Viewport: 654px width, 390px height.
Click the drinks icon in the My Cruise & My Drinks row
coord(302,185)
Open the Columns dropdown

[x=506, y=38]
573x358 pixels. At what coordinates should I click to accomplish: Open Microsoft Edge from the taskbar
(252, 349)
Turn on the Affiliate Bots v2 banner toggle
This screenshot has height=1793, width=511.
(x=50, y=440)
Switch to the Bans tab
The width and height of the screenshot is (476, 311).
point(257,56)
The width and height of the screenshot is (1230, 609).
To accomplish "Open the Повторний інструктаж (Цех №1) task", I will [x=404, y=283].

━━━

Task prompt => Please give back all of the material above exactly as it was written.

The completed task =>
Viewport: 654px width, 390px height.
Click the drinks icon in the My Cruise & My Drinks row
coord(302,185)
Open the Columns dropdown

[x=506, y=38]
573x358 pixels. At what coordinates should I click to accomplish: Open Microsoft Edge from the taskbar
(252, 349)
Turn on the Affiliate Bots v2 banner toggle
This screenshot has height=1793, width=511.
(x=50, y=440)
Switch to the Bans tab
The width and height of the screenshot is (476, 311).
point(257,56)
The width and height of the screenshot is (1230, 609).
To accomplish "Open the Повторний інструктаж (Цех №1) task", I will [x=404, y=283].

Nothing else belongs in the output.